● **Required work**:
Only the lines with the string "Task" are needed; return each of them from the entries below.

● **Information shown**:
>>>
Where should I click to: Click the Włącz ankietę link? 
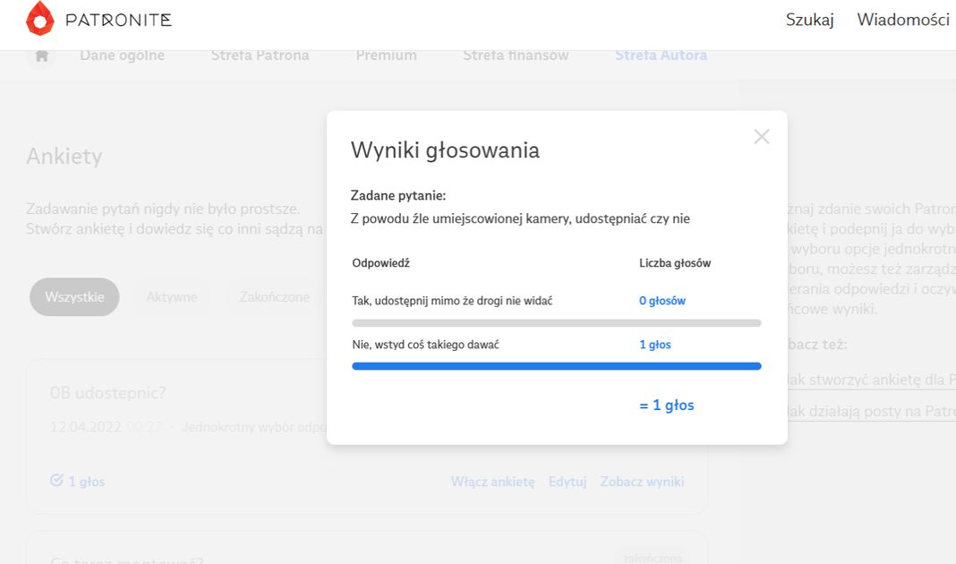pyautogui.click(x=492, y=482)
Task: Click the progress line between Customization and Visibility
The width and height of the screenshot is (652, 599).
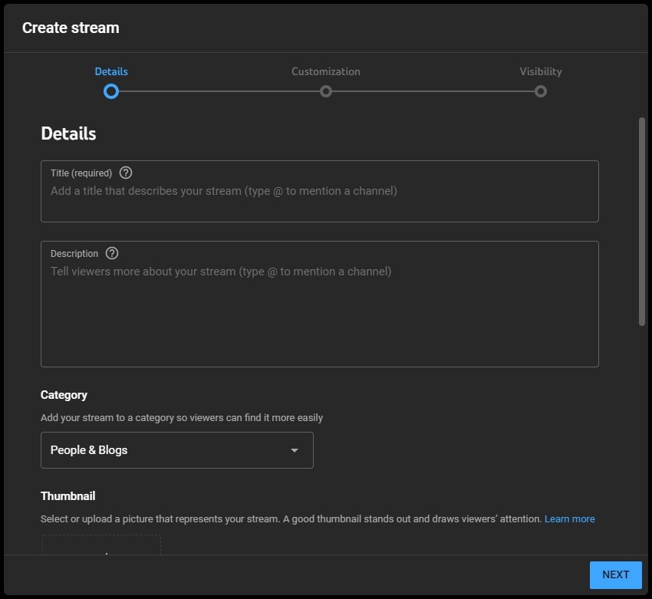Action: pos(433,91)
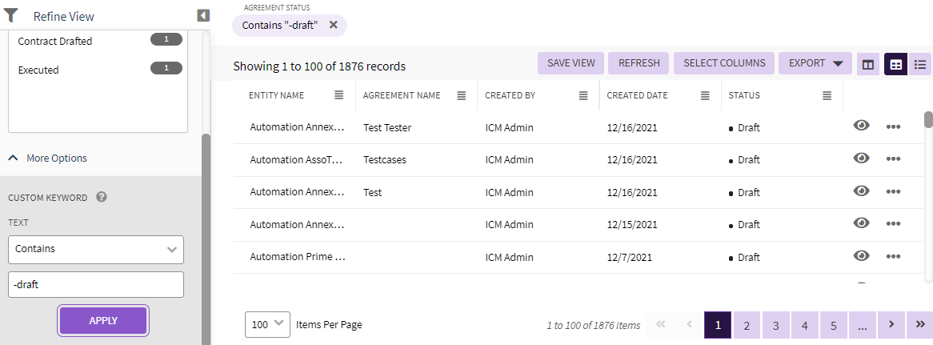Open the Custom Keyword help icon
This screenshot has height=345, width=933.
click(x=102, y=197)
<<<
>>>
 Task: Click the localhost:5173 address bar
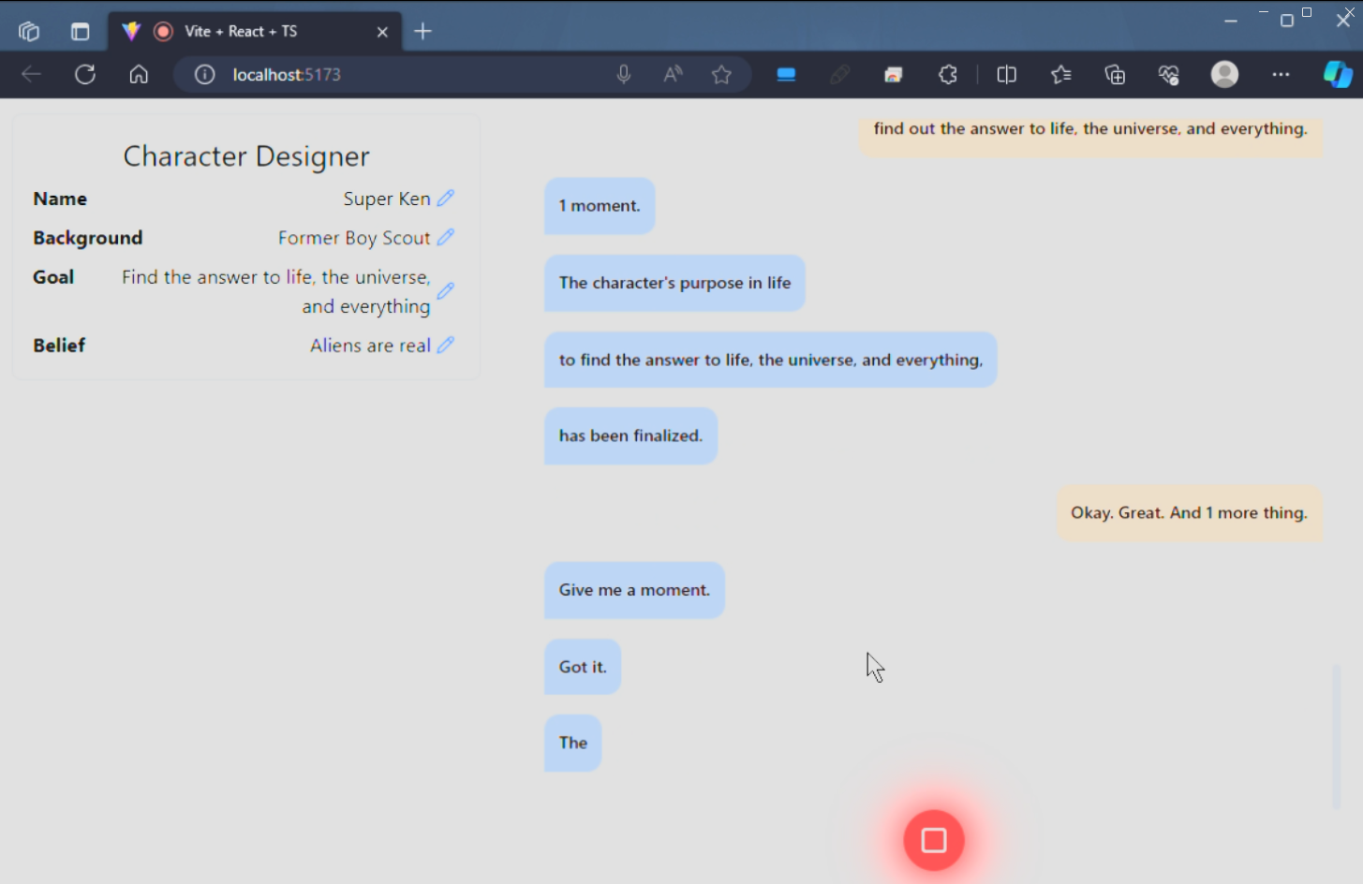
<<<
● **Your solution**:
Task: Click the progress line between Customization and Visibility
 Task: Click the localhost:5173 address bar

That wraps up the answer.